Textauszug:
================================
Bündnis 90/Die Grünen
Die Partei will eine familiengeführte Landwirtschaft. Dafür sollen Hofübernahmen und -gründungen erleichtert werden. Ziel ist es, 50 % der landwirtschaftlichen Flächen bis 2030 auf Bio umzustellen. Dafür wollen sie u. a. Ökomodellregionen, landwirtschaftliche Genossenschaften, Erzeuger-Verbraucher-Gemeinschaften und Kooperativen unterstützen.
Naturnahe Gewässerrandstreifen sollen Pflicht, agrarökologischer Pflanzenschutz gefördert und die Flächenversiegelung reduziert werden. Eine flächengebundene Tierhaltung soll mit einer Reduktion der Bestände um 20 % bis 2030 einhergehen. Die Tierhaltung will die Partei am Tierwohl ausrichten. Dazu versprechen die Grünen staatliche Förderungen und mehr Planungssicherheit. Anfallende Gülle soll vermehrt in Biogasanlagen genutzt werden.
Zum vollständigen Regierungsprogramm von Bündnis 90/Die Grünen
LANDWIRT: Welche Lebensmittel liegen bei Ihnen im Kühlschrank? Was davon ist aus ökologischer Erzeugung, was kommt aus konventioneller Landwirtschaft und warum?
Katharina Schulze: Ich bemühe mich möglichst viel saisonales Obst und Gemüse zu essen. Im Supermarkt bei mir um die Ecke halte ich mich vor allem an Bio-Lebensmittel.
Ludwig Hartmann: Wir kaufen viele Lebensmittel auf dem Markt ein. Gern kommt bei uns auch Wild auf den Tisch. Meistens kaufen wir bio und wir geben uns auch große Mühe, saisonal zu kochen – damit unsere vier Kinder lernen, dass im Winter nicht Tomaten und Zucchini, sondern Rosenkohl und Feldsalat bei uns wachsen.
Tierwohl, Umweltschutz, Klimaschutz – das alles steigert die Kosten für die Lebensmittelerzeugung. Gleichzeitig schaut die Mehrheit der Verbraucher und Verbraucherinnen immer noch auf den Preis. Was wollen Sie dafür tun, dass bayerische/deutsche Landwirte mit anderen Staaten mithalten können, die Lebensmittel mit niedrigeren Standards und deshalb günstiger erzeugen?
================================
Einträge
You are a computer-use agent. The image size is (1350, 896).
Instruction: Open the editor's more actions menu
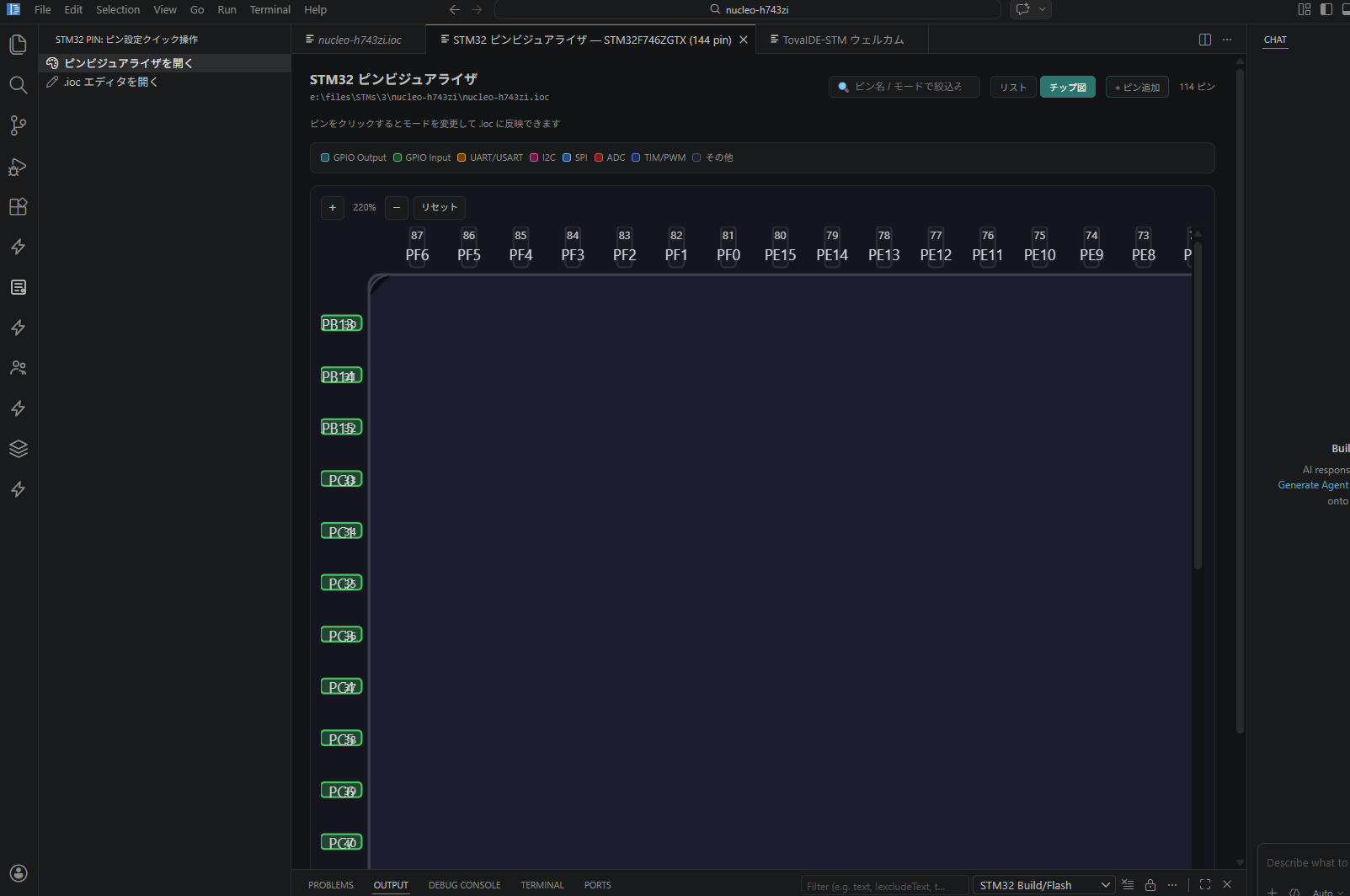pos(1227,40)
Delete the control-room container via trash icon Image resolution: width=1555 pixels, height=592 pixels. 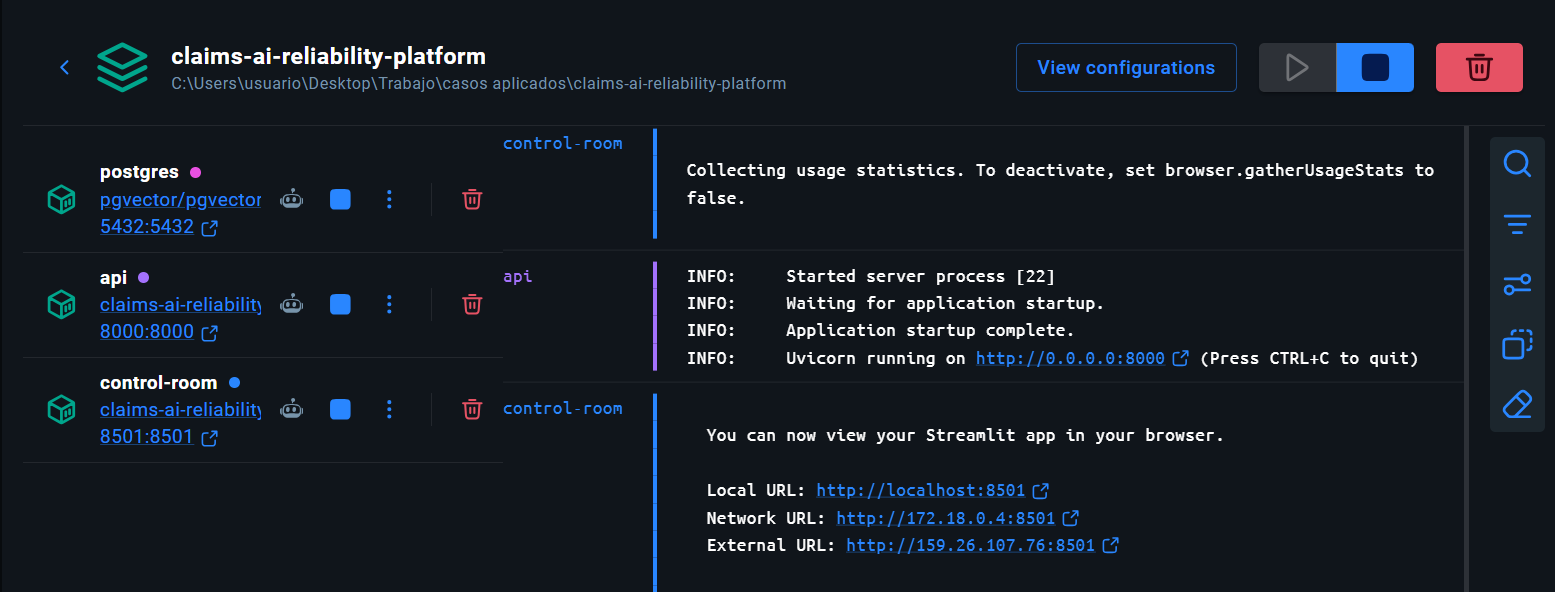pos(471,409)
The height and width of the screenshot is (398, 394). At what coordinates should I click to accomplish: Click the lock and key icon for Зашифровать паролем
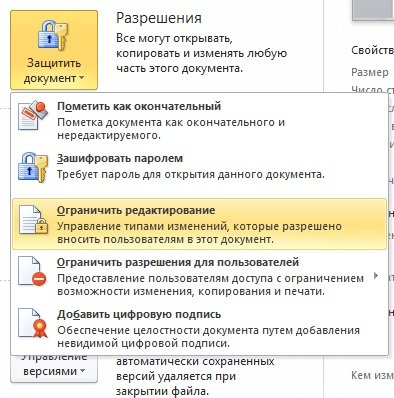(x=33, y=167)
================================
Aufgabe: Nenne alle Formen von Zusammenschlüssen und Regionen, die die Grünen laut dem Textauszug für die Umstellung auf Bio unterstützen wollen.

Schriftliche Antwort: Ökomodellregionen, landwirtschaftliche Genossenschaften, Erzeuger-Verbraucher-Gemeinschaften und Kooperativen.